When possible, independent Syrian civil society should do its best to counter disinformation and propaganda on sanctions. One way to do so is to focus on why sanctions exist, which is linked to the conflict-related crimes and human rights violations committed by the regime in the first place, and how they could be lifted. However, this is no easy task, as those who contribute to disinformation campaigns use advanced and unethical tactics such as bots and paid mouthpieces.
Most importantly, there should be a shift in the space that currently exists to discuss sanctions. There is a need for a safe space for constructive and healthy debate, instead of the trading of accusations within Syrian civil society, all of which recognizes the crimes of the regime and wants it to be held to account. The space should allow for its members to explain the rationales behind their positions on sanctions and be met with tolerance, regardless if there is agreement with these positions or not. The space should also allow for its members to change their positions on sanctions if needed without reputational repercussions. Publicly, members of the space may of course express dissent with one position or another, but without making accusations as to the motives, or labeling those with a different view as traitors. It needs to be accepted that there is no single right or wrong answer.

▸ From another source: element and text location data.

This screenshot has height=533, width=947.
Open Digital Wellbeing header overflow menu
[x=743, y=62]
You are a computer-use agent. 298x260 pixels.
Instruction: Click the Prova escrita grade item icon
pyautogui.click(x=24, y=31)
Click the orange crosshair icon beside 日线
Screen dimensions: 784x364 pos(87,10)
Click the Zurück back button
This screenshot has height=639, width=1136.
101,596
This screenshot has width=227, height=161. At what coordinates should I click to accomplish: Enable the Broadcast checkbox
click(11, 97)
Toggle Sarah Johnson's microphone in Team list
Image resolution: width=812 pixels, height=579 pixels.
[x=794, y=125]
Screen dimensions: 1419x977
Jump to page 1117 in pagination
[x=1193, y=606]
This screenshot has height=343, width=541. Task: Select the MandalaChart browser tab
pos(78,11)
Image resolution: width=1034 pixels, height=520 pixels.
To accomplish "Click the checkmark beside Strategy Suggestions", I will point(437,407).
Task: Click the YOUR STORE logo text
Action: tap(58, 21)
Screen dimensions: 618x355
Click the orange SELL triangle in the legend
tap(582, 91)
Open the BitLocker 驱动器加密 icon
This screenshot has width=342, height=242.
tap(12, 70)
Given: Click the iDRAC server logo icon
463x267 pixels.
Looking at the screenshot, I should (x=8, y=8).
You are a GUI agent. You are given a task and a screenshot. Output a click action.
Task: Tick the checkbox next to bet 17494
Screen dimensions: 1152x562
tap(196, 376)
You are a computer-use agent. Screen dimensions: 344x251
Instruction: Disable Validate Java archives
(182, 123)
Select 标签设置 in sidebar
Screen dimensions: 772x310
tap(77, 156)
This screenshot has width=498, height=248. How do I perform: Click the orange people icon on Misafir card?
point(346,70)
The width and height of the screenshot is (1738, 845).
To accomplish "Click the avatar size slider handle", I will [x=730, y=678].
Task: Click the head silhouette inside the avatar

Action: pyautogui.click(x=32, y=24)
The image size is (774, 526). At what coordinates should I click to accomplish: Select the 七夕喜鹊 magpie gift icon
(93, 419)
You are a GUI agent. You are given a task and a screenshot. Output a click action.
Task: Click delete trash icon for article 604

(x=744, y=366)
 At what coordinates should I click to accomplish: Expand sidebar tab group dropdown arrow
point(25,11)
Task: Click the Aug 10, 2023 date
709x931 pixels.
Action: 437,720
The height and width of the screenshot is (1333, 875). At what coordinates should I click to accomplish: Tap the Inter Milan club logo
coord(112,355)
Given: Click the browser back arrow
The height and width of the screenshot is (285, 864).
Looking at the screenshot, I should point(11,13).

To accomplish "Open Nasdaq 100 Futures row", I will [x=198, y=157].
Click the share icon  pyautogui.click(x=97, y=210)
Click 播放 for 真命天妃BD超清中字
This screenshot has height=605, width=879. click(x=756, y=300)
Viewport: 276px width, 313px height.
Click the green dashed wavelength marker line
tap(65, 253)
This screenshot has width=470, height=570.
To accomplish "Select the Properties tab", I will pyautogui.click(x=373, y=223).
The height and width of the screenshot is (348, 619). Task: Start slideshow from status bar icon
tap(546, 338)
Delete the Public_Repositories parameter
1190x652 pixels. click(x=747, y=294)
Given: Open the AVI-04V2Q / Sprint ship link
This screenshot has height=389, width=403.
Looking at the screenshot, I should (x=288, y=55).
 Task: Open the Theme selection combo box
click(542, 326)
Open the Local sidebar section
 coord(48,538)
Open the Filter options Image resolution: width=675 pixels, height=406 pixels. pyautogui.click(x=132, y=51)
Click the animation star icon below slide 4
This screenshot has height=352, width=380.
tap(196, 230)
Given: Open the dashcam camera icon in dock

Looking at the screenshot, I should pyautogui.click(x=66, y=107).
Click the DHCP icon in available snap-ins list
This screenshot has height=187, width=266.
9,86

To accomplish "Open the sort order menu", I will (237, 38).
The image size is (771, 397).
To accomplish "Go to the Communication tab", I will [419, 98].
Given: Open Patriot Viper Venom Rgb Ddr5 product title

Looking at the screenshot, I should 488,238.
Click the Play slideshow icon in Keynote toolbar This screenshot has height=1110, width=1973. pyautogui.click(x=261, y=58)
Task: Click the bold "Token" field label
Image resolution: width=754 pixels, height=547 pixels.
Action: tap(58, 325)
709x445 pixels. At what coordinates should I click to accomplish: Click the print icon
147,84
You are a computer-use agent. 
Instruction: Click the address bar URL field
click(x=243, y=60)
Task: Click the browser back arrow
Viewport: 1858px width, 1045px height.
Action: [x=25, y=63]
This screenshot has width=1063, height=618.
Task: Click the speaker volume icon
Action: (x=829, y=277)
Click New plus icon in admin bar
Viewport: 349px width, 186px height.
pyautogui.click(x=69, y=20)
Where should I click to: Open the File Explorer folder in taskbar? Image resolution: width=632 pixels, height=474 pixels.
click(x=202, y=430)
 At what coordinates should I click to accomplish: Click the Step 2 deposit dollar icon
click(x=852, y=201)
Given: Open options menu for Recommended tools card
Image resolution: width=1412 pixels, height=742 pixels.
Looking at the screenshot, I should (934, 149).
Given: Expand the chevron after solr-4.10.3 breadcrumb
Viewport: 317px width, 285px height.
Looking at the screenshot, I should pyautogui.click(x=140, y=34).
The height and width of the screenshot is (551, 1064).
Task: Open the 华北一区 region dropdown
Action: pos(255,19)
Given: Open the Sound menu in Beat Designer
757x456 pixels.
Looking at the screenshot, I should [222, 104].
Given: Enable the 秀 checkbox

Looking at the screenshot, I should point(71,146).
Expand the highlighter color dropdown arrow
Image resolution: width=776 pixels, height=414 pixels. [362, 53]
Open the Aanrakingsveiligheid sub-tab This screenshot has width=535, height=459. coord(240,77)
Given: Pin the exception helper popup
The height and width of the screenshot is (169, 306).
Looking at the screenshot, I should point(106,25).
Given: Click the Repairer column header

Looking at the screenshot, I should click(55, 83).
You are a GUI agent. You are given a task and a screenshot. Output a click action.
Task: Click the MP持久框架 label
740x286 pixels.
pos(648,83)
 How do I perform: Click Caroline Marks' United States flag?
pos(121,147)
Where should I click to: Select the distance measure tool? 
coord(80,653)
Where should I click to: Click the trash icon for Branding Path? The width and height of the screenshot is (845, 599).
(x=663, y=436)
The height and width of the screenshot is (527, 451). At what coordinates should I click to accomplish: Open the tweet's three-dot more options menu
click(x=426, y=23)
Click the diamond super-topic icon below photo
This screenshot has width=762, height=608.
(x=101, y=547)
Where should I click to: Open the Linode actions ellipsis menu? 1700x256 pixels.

On an individual or organizational level, dealing with sanctions requires leadership, courage, and moving outside one’s comfort zone. Knowing that no matter what your position on sanctions is, there will be some damage, and as a result going with the lesser evil or greater good argument, is not easy, but necessary. As Syrians, we need to put pride aside and have the ability to constantly reflect on our position, engage in difficult conversations, apologize when necessary, and adapt where required. We owe it to those who suffered and still do. Hopefully, a day will come when the conversation on sanctions will no longer be needed; when perpetrators are held to account; human rights abuses are no longer committed; and our Syria is premised on the rule of law. These two authors, at any rate, cannot wait for this article to become obsolete.